During high school in Troy, Missouri, Kummer Vanguard Scholar Dawson Jeffers launched his own business — three of them, actually — and he signed up for every STEM course his school offered.
“I fell in love with the design process,” says Jeffers, a sophomore in engineering management with an emphasis in mechanical engineering. “That’s how I knew I wanted to be an engineer.”
Jeffers says falling in love with design coincided with the realization that he’s an entrepreneur.
“I’m a weird culmination of interests and hobbies,” he says. “I’m pretty creative. Rather than following the rules I prefer pushing boundaries. And I love to sell.”
Jeffers began an online store selling wallets he’d made of duct tape. It didn’t generate a single sale, but it taught him about branding. Then, as a sophomore, he created 3D-printed lenticular name plates that displayed different images at different angles.
“I was selling them, but at a terrible profit margin,” Jeffers says. “I ended up paying off my product, but I knew I needed to do something else.”
True to the adage “necessity is the mother of invention,” Jeffers’ third business focused on accessories for the red, 1995 Mazda Miata he bought his junior year with money he’d earned working at Dairy Queen.
“It was so much fun to drive, even though there was not a good spot for a cup holder or a phone,” he says.

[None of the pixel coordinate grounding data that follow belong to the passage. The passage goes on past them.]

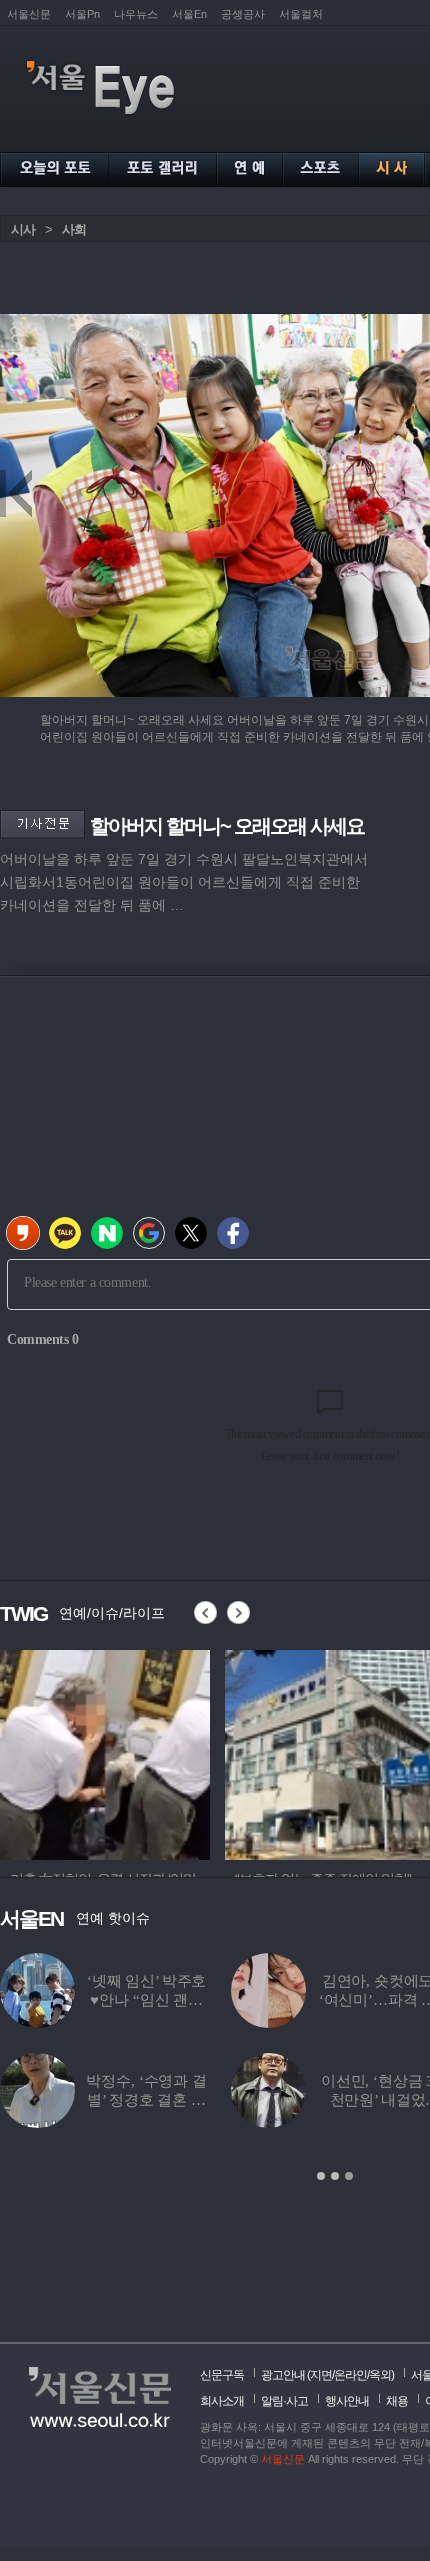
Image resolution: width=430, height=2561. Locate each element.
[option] (105, 1752)
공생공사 (243, 14)
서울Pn (82, 14)
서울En (189, 14)
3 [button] (349, 2176)
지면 (321, 2375)
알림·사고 (284, 2401)
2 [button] (335, 2176)
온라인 (350, 2375)
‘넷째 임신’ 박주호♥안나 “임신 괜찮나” (146, 2000)
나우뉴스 (136, 14)
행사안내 (347, 2401)
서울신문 (29, 14)
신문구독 (222, 2375)
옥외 (380, 2375)
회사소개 (222, 2401)
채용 (397, 2401)
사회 (74, 229)
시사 (23, 229)
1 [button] (321, 2176)
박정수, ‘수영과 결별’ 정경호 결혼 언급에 (146, 2100)
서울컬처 (301, 14)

Jeffers created a mobile phone holder that attaches to the console and positions the phone to charge using the cigarette lighter. After a considerable amount of research, including buying and taking apart existing products, he introduced a wireless charging pad. That was followed by a device that can hold a cup on either side of the console.

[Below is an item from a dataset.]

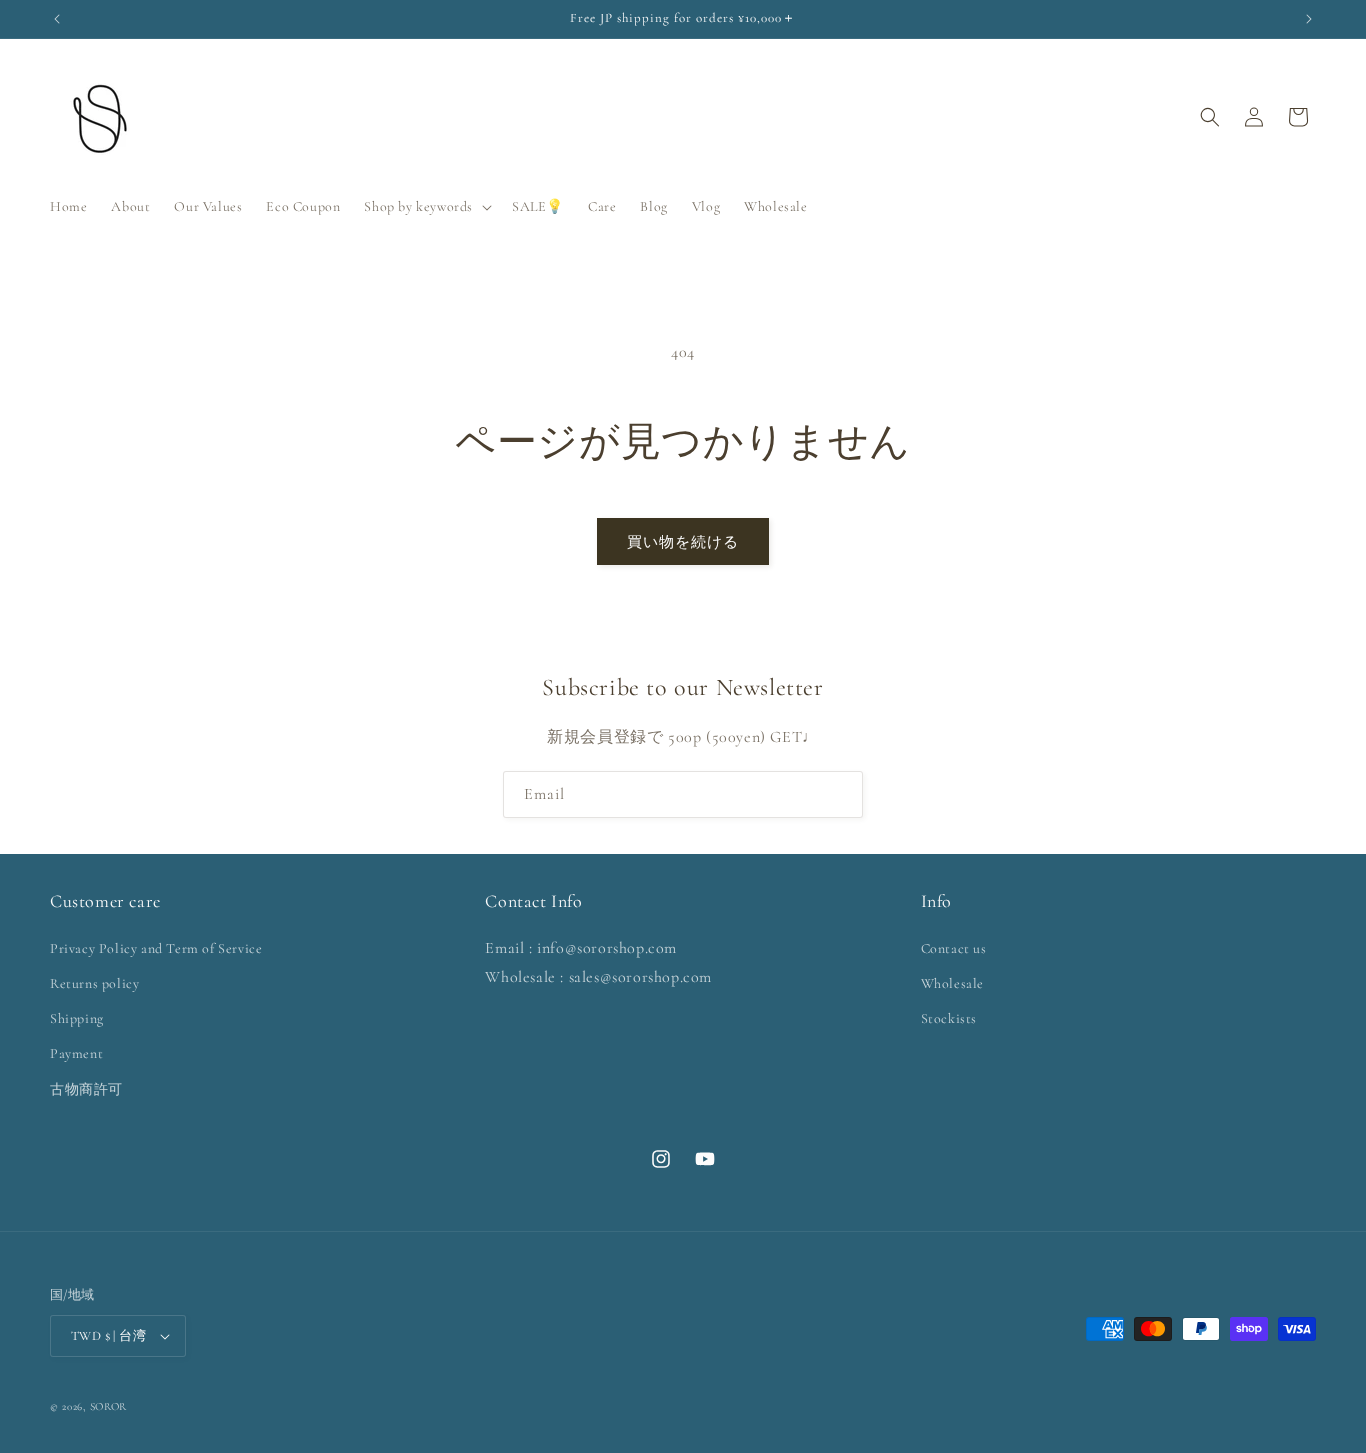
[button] (426, 207)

“It took a while to develop the prototypes, but once I did, I posted on the Miata group’s Facebook page and Facebook Marketplace, and it blew up,” he says.

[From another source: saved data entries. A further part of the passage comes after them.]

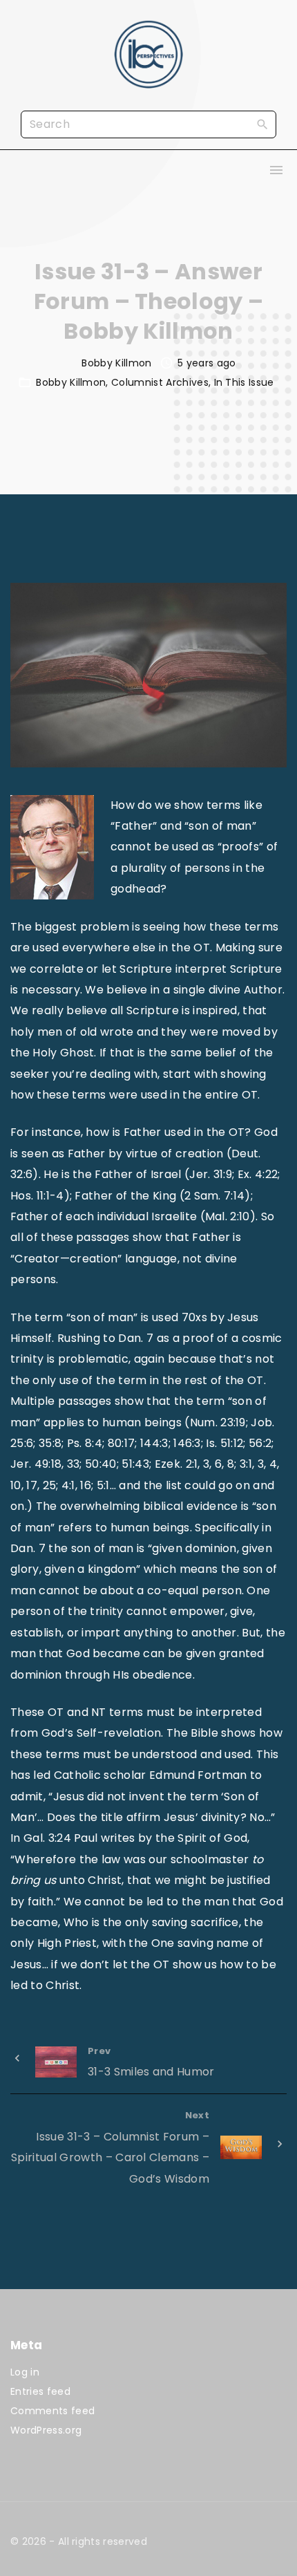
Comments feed (52, 2411)
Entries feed (40, 2391)
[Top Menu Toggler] (276, 170)
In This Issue (244, 382)
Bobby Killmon (71, 382)
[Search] (262, 124)
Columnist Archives (160, 382)
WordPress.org (46, 2430)
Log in (24, 2372)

His first year in business, Jeffers made $1,500 in revenue and won a STEM design competition. He and his business partner used the prize money to invest in two more printers and opened an Etsy shop.
Jeffers says that one of the biggest benefits of attending Missouri S&T is meeting and working with other students who have similar goals. Many of his friends also want to launch a business of their own.
And thanks in large part to the program’s entrepreneurial core, being a Kummer Vanguard Scholar is central to Jeffers’ experience of S&T.
“The program makes getting involved mandatory, and it’s good,” he says. “Success is possible, but it’s not easy, and that’s why you should come here. You can’t become exceptional without doing difficult things.”